Word for word, transcribe the listing that follows, minus any pictures.

### Data for the task
_ _ _ _

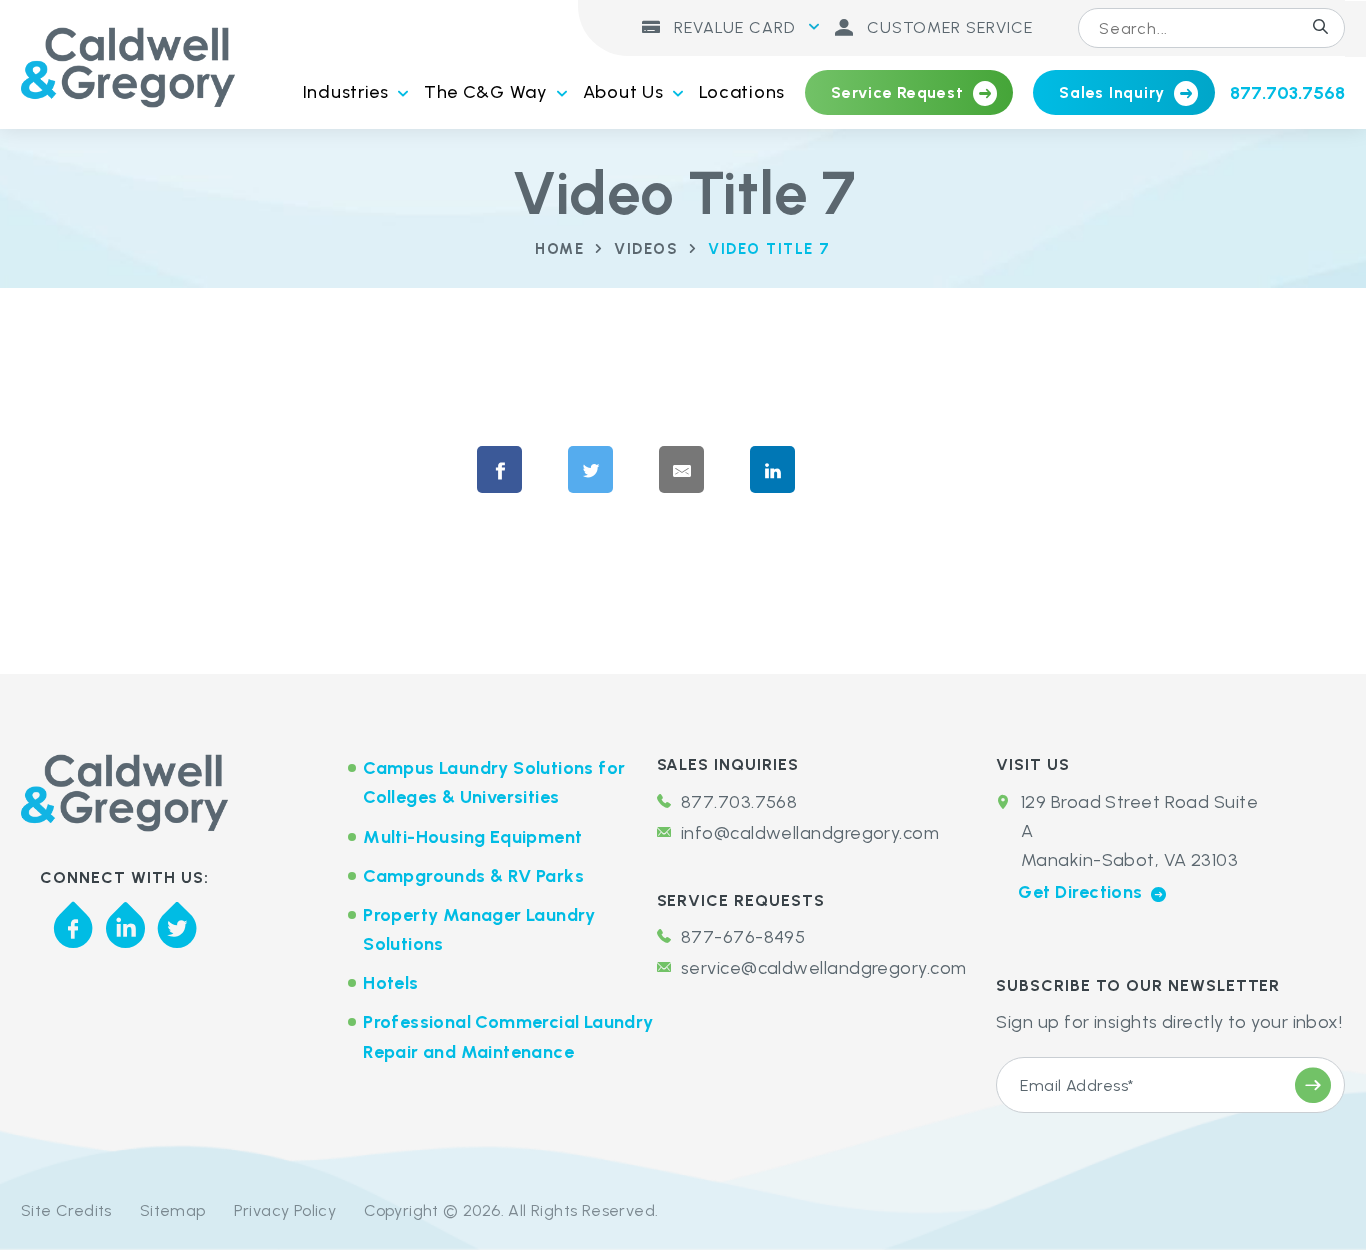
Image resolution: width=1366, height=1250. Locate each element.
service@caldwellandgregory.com (824, 968)
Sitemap (173, 1210)
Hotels (390, 983)
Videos (646, 249)
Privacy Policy (285, 1210)
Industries (346, 92)
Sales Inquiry (1112, 92)
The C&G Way (486, 92)
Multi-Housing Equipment (472, 837)
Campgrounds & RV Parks (473, 876)
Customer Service (947, 27)
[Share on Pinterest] (882, 470)
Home (559, 249)
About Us (623, 92)
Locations (742, 92)
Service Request (897, 92)
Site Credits (66, 1210)
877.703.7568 (1287, 93)
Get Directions (1082, 892)
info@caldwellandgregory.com (810, 833)
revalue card (731, 27)
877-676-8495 (743, 937)
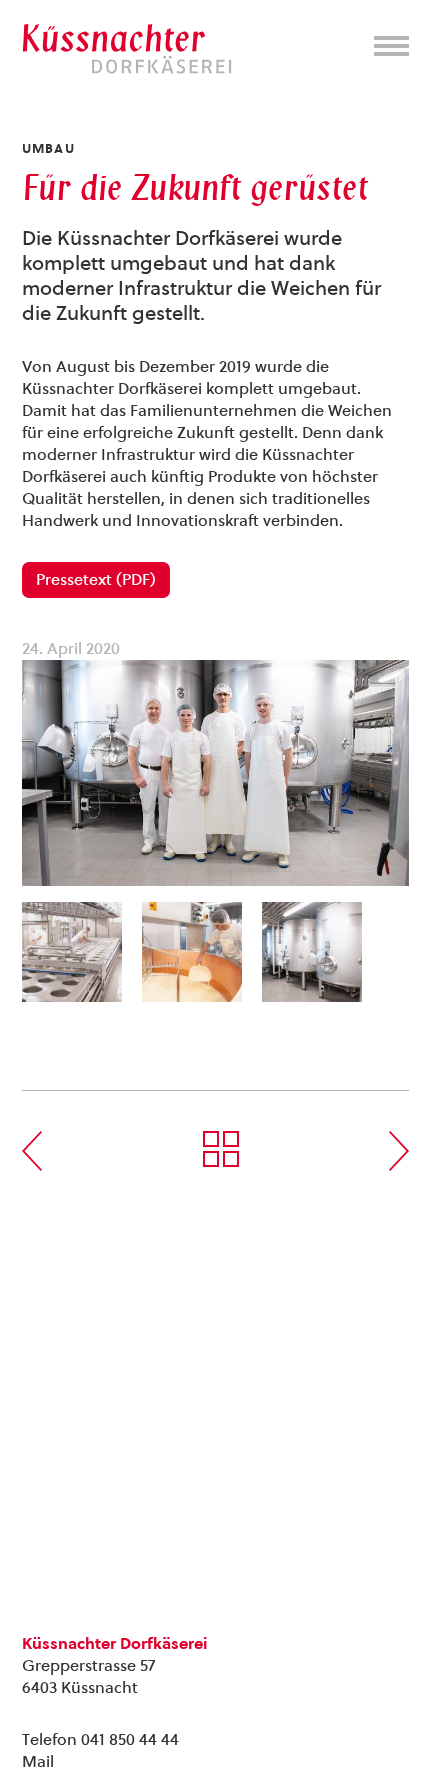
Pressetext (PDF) (96, 579)
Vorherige (32, 1151)
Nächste (399, 1151)
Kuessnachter (127, 49)
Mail (38, 1761)
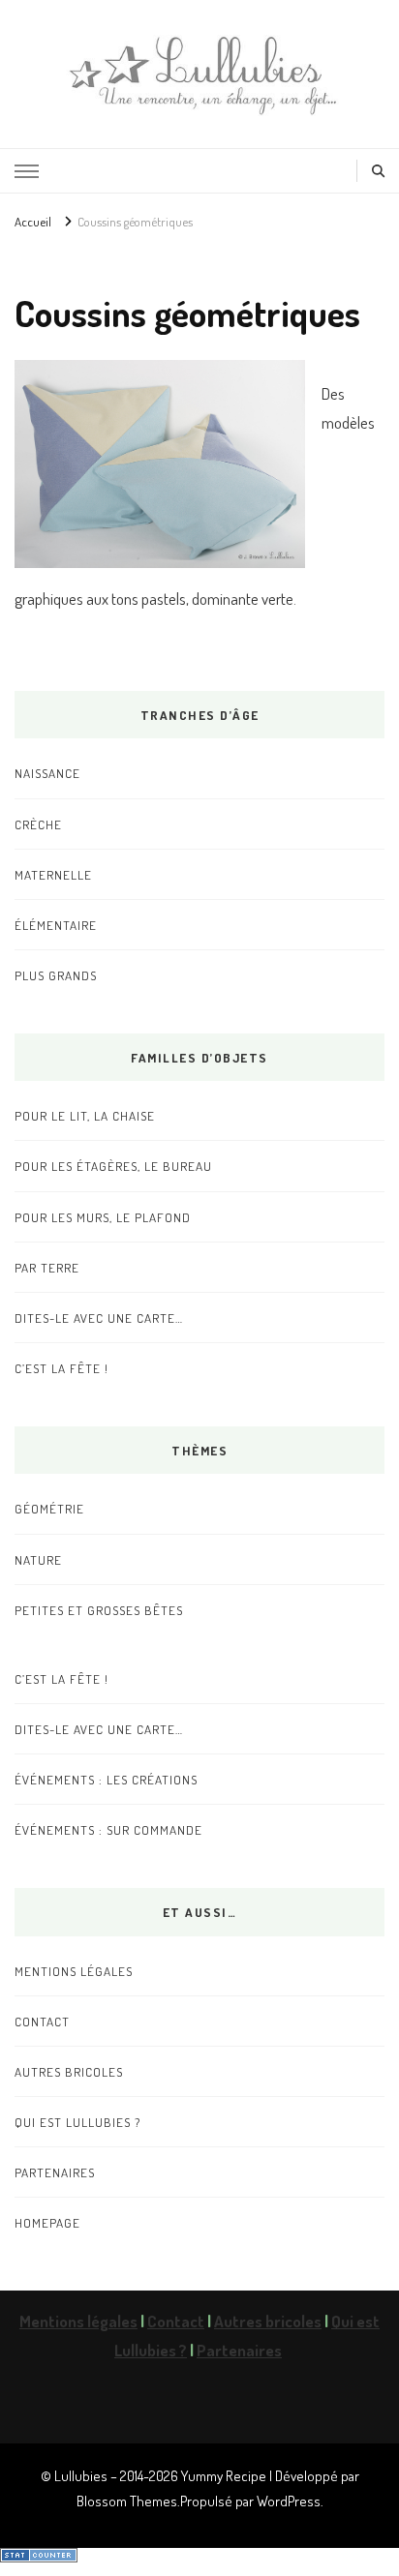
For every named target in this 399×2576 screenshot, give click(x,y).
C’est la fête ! (61, 1368)
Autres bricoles (69, 2071)
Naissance (47, 772)
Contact (42, 2021)
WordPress (289, 2500)
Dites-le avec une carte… (99, 1317)
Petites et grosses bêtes (99, 1610)
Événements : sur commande (108, 1829)
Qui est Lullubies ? (77, 2121)
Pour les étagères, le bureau (113, 1165)
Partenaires (55, 2172)
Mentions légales (74, 1970)
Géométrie (49, 1508)
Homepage (47, 2222)
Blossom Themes (127, 2500)
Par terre (47, 1267)
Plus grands (56, 975)
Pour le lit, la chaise (85, 1115)
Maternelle (53, 874)
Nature (38, 1559)
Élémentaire (56, 924)
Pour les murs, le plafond (103, 1217)
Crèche (38, 824)
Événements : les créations (106, 1779)
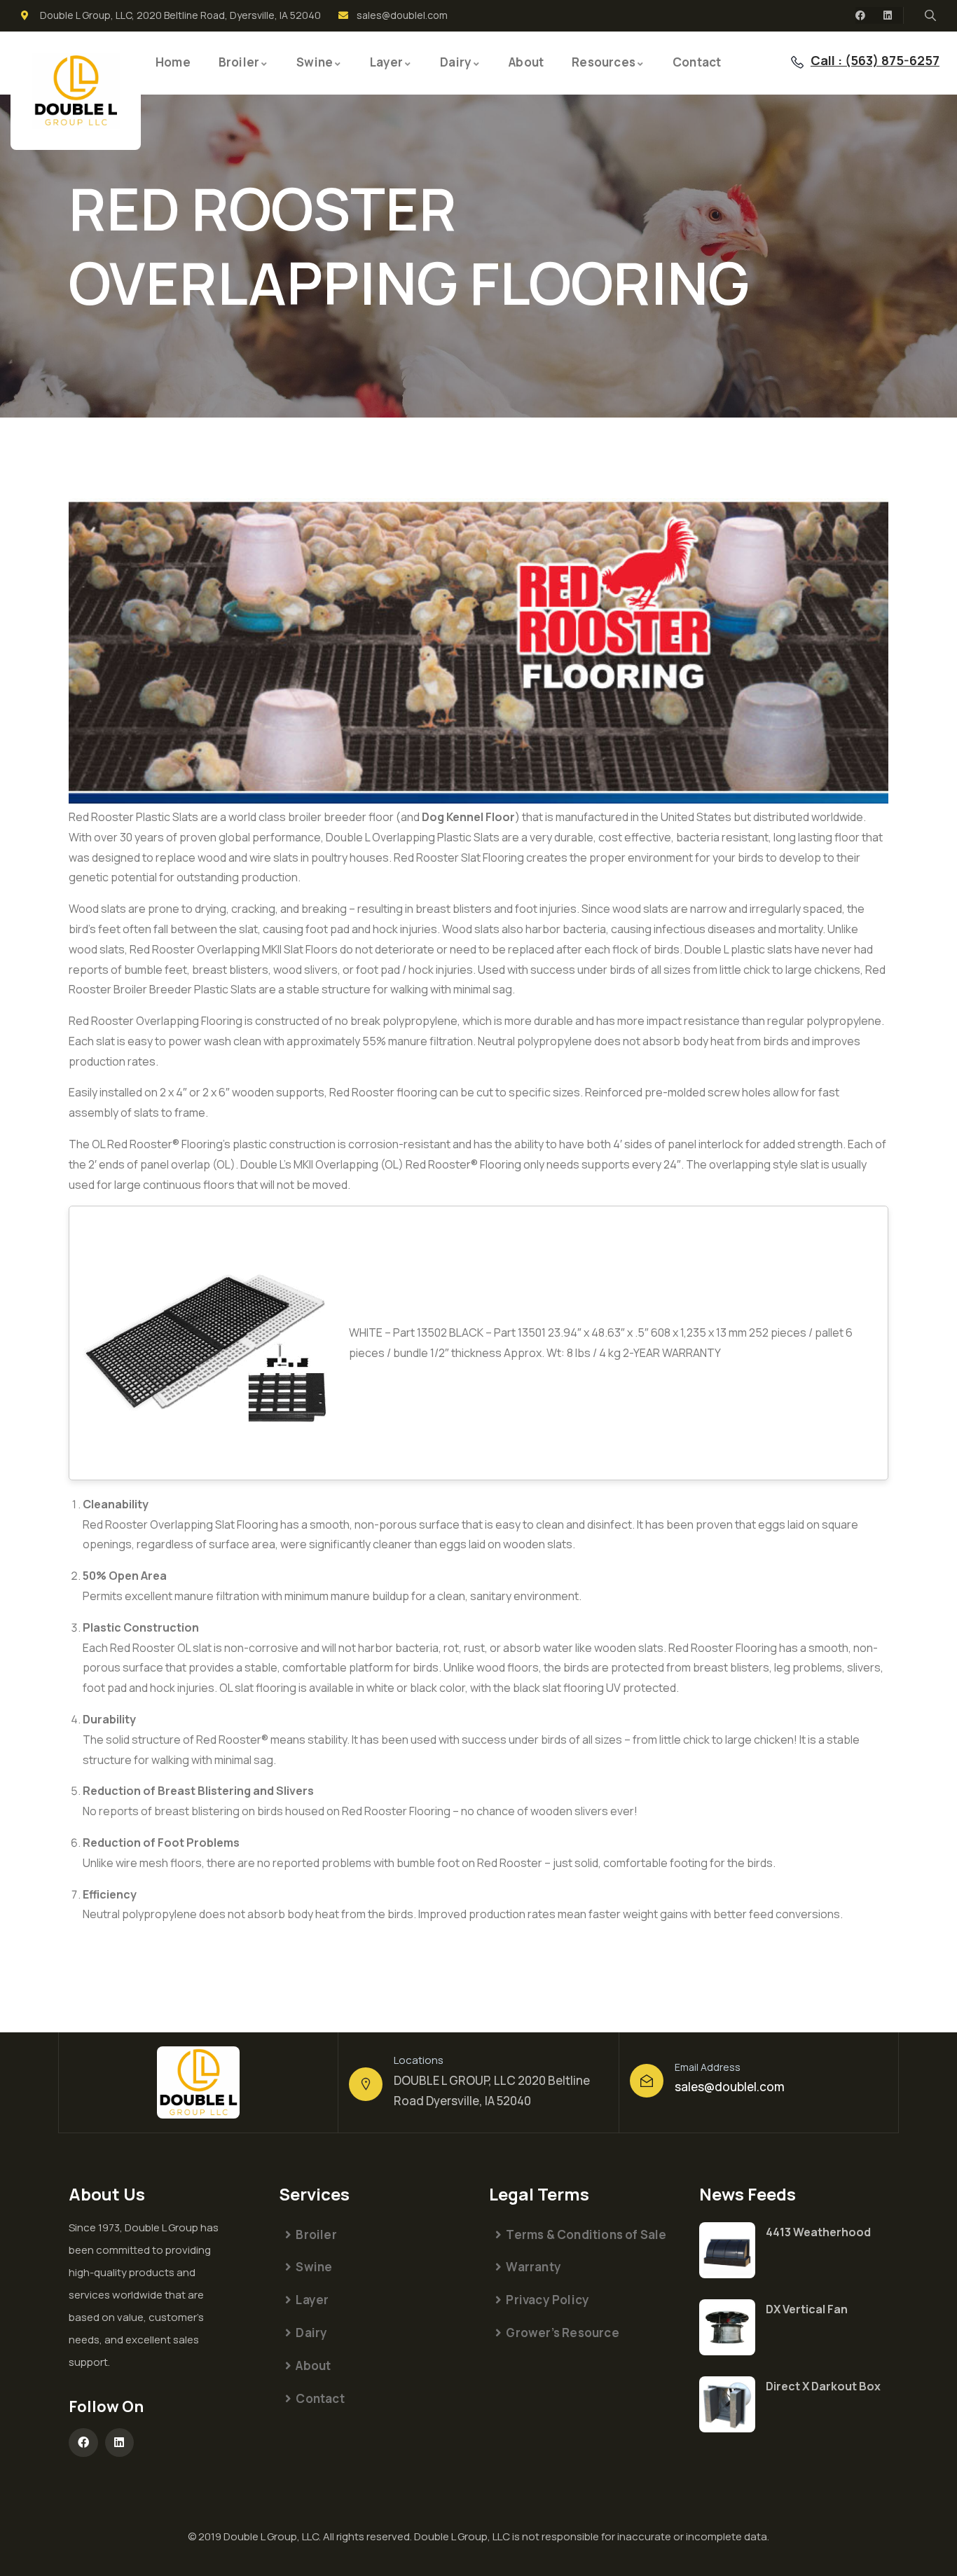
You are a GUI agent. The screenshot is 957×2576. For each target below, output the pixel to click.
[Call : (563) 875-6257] (797, 62)
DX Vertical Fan (807, 2309)
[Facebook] (860, 15)
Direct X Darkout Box (823, 2386)
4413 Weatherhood (818, 2232)
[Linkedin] (888, 15)
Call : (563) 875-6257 (875, 60)
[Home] (76, 91)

_ _ _ _

### Reply
Image resolution: width=1366, height=1250. Locate each element.
service@caldwellandgregory.com (824, 968)
Sitemap (173, 1210)
Hotels (390, 983)
Videos (646, 249)
Privacy Policy (285, 1210)
Industries (346, 92)
Sales Inquiry (1112, 92)
The C&G Way (486, 92)
Multi-Housing Equipment (472, 837)
Campgrounds & RV Parks (473, 876)
Customer Service (947, 27)
[Share on Pinterest] (882, 470)
Home (559, 249)
About Us (623, 92)
Locations (742, 92)
Service Request (897, 92)
Site Credits (66, 1210)
877.703.7568 (1287, 93)
Get Directions (1082, 892)
info@caldwellandgregory.com (810, 833)
revalue card (731, 27)
877-676-8495 (743, 937)
Pressetext (PDF) (96, 579)
Vorherige (32, 1151)
Nächste (399, 1151)
Kuessnachter (127, 49)
Mail (38, 1761)
For every named target in this 399×2576 screenshot, give click(x,y).
C’est la fête ! (61, 1368)
Autres bricoles (69, 2071)
Naissance (47, 772)
Contact (42, 2021)
WordPress (289, 2500)
Dites-le avec une carte… (99, 1317)
Petites et grosses bêtes (99, 1610)
Événements : sur commande (108, 1829)
Qui est Lullubies ? (77, 2121)
Pour les étagères, le bureau (113, 1165)
Partenaires (55, 2172)
Mentions légales (74, 1970)
Géométrie (49, 1508)
Homepage (47, 2222)
Blossom Themes (127, 2500)
Par terre (47, 1267)
Plus grands (56, 975)
Pour le lit, la chaise (85, 1115)
Maternelle (53, 874)
Nature (38, 1559)
Élémentaire (56, 924)
Pour les murs, le plafond (103, 1217)
Crèche (38, 824)
Événements : les créations (106, 1779)
You are a GUI agent. The screenshot is 957×2576. For each target below, output the pixel to click.
[Call : (563) 875-6257] (797, 62)
DX Vertical Fan (807, 2309)
[Facebook] (860, 15)
Direct X Darkout Box (823, 2386)
4413 Weatherhood (818, 2232)
[Linkedin] (888, 15)
Call : (563) 875-6257 (875, 60)
[Home] (76, 91)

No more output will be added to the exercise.